▼

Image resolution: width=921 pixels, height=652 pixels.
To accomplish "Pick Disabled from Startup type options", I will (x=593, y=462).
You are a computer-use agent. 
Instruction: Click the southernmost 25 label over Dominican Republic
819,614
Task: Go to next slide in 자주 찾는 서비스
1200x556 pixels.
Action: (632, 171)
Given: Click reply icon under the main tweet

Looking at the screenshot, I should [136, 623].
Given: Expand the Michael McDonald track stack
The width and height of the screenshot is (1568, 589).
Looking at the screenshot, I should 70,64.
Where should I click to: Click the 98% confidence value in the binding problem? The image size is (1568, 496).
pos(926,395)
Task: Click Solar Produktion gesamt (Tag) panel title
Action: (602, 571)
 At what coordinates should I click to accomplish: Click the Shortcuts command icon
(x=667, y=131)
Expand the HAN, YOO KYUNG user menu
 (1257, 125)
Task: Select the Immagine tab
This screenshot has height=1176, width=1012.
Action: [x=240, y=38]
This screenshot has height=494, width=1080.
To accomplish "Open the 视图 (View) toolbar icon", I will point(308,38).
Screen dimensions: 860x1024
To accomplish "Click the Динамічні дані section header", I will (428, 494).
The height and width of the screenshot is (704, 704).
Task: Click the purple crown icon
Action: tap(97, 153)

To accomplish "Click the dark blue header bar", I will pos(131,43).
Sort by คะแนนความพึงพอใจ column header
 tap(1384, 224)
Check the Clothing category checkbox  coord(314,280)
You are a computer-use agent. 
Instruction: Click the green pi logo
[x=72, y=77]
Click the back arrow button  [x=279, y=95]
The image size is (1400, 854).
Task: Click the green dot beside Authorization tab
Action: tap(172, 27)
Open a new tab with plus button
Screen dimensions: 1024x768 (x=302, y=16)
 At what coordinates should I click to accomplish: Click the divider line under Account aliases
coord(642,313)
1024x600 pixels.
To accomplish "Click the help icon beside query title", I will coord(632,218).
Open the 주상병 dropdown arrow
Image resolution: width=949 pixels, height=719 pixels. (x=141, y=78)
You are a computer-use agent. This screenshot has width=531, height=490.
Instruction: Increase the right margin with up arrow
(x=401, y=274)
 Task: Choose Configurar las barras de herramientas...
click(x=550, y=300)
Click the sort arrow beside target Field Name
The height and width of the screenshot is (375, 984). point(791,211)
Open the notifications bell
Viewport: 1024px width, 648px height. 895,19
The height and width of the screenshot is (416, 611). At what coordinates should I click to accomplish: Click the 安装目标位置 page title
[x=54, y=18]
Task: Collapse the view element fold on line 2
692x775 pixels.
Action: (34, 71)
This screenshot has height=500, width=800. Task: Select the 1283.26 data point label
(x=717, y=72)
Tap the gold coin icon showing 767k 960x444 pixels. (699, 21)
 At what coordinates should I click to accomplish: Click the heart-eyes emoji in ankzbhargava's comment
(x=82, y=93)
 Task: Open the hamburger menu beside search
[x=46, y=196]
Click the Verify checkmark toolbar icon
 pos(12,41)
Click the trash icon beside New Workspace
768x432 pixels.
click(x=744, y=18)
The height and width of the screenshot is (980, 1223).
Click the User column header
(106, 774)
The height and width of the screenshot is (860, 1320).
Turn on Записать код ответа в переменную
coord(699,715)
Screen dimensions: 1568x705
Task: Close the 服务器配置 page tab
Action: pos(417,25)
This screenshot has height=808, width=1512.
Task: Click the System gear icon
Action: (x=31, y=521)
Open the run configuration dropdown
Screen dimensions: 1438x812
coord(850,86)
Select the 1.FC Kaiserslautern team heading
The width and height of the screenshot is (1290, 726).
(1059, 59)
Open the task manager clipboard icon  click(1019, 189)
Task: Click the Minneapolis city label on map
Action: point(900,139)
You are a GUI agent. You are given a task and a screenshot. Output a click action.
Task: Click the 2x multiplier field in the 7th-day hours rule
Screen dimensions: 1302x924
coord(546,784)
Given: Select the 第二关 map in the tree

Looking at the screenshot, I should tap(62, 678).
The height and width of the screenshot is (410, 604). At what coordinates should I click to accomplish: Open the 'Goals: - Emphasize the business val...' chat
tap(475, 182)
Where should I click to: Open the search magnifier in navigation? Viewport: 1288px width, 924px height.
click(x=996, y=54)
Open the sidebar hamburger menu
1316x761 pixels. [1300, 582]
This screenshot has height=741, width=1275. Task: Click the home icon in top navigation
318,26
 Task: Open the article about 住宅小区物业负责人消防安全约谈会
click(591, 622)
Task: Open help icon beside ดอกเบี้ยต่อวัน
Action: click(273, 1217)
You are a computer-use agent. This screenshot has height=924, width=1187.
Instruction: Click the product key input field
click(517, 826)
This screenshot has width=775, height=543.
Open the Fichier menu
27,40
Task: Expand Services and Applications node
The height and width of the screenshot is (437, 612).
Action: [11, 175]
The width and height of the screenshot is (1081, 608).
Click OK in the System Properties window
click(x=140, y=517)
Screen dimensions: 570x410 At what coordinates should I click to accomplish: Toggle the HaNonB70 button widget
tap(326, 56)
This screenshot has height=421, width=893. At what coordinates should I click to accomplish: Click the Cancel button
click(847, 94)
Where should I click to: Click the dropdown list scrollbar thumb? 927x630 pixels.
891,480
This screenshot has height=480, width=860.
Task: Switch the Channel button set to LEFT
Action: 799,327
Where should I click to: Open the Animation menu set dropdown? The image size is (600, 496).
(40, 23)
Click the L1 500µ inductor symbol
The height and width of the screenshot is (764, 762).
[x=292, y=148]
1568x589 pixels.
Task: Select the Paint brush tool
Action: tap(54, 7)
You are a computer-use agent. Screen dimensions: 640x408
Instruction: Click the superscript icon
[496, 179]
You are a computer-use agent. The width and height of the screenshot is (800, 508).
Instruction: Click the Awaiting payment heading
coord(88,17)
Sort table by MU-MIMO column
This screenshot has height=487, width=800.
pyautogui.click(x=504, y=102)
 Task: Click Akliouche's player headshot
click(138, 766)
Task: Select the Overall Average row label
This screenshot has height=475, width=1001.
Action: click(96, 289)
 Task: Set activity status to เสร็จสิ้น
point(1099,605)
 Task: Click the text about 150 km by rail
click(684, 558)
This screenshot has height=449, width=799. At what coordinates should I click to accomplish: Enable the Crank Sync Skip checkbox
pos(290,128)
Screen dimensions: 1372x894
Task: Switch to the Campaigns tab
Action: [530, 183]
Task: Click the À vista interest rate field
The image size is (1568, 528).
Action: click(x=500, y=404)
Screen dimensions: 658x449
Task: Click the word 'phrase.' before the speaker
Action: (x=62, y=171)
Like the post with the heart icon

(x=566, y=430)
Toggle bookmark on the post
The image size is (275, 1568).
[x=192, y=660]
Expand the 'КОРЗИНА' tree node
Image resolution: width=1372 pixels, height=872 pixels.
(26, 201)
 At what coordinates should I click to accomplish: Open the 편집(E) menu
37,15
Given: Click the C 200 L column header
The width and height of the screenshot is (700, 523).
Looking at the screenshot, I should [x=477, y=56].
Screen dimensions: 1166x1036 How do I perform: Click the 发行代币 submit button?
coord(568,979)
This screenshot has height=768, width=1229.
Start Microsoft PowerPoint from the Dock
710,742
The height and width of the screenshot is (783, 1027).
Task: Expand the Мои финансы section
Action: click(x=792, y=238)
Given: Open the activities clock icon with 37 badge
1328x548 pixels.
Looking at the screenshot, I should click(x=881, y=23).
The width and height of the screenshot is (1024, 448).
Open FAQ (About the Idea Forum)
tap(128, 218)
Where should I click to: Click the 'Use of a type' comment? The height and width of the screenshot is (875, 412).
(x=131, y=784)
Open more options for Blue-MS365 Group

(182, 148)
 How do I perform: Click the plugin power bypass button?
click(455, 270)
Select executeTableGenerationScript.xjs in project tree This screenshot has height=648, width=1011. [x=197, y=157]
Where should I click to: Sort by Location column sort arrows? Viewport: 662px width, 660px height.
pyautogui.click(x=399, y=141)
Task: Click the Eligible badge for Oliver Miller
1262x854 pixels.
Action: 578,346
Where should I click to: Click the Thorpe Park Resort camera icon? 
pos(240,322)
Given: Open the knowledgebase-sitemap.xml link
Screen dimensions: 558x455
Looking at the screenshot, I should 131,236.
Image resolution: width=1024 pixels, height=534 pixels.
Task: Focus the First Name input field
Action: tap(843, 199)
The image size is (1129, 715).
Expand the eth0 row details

▲

Task to complete: For this exercise, copy every line of the data that holds "computer".

Answer to this problem:
You are a computer-use agent. 
You are a computer-use agent. 
You are a computer-use agent. This screenshot has width=531, height=490.
You are a computer-use agent. This screenshot has height=924, width=1187.
You are a computer-use agent. Screen dimensions: 640x408
You are a computer-use agent. The width and height of the screenshot is (800, 508).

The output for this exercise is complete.